** Opening Task material block **

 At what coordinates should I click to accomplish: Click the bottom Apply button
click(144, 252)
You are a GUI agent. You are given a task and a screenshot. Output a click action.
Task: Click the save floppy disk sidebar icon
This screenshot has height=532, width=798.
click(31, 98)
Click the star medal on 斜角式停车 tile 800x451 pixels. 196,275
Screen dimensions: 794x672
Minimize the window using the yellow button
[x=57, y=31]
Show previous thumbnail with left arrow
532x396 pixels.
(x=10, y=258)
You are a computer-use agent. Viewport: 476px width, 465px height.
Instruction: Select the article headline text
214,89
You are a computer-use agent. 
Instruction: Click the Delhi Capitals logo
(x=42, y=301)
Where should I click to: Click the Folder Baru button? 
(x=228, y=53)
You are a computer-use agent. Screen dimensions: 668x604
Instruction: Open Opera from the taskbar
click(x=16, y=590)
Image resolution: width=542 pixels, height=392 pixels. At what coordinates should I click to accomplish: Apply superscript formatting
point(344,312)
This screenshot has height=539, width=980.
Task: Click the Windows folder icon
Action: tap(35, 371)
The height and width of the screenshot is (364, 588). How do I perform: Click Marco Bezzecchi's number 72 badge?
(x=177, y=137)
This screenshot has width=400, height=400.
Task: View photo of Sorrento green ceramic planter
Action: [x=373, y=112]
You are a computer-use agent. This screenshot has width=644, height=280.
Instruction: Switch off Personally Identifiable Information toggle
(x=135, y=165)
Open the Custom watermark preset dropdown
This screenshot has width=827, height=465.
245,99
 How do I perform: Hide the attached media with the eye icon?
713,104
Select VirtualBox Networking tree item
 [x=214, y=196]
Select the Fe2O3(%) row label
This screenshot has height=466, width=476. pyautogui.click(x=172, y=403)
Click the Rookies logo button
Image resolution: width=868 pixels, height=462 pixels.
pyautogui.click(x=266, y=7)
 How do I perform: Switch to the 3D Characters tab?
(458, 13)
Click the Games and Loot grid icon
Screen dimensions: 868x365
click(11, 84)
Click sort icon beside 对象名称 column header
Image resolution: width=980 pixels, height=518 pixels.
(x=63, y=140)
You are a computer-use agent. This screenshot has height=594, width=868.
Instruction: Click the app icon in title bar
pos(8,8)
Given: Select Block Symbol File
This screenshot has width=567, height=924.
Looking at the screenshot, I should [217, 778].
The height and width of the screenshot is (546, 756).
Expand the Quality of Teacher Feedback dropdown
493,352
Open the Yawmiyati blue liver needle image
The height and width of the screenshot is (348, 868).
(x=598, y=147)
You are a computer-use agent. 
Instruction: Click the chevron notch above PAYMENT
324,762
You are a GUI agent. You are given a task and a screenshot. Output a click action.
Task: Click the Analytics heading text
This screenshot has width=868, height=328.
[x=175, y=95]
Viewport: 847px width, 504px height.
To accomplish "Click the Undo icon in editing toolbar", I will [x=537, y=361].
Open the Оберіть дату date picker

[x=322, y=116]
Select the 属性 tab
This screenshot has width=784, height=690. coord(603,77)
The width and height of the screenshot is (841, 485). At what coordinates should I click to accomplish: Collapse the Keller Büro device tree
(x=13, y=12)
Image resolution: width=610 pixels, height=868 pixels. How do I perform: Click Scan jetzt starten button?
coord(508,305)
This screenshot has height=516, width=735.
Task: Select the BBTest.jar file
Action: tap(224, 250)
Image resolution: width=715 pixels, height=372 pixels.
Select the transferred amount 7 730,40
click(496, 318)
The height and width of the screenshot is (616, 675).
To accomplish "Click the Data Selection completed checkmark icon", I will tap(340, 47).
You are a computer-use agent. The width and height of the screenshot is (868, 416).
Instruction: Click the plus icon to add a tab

** Closing Task material block **

## What the task asks:
Could you restate, word for word, the lines above from the one with "Show previous thumbnail with left arrow" to the one with "has width=644, height=280.", both included?

## Task result:
Show previous thumbnail with left arrow
532x396 pixels.
(x=10, y=258)
You are a computer-use agent. Viewport: 476px width, 465px height.
Instruction: Select the article headline text
214,89
You are a computer-use agent. 
Instruction: Click the Delhi Capitals logo
(x=42, y=301)
Where should I click to: Click the Folder Baru button? 
(x=228, y=53)
You are a computer-use agent. Screen dimensions: 668x604
Instruction: Open Opera from the taskbar
click(x=16, y=590)
Image resolution: width=542 pixels, height=392 pixels. At what coordinates should I click to accomplish: Apply superscript formatting
point(344,312)
This screenshot has height=539, width=980.
Task: Click the Windows folder icon
Action: tap(35, 371)
The height and width of the screenshot is (364, 588). How do I perform: Click Marco Bezzecchi's number 72 badge?
(x=177, y=137)
This screenshot has width=400, height=400.
Task: View photo of Sorrento green ceramic planter
Action: [x=373, y=112]
You are a computer-use agent. This screenshot has width=644, height=280.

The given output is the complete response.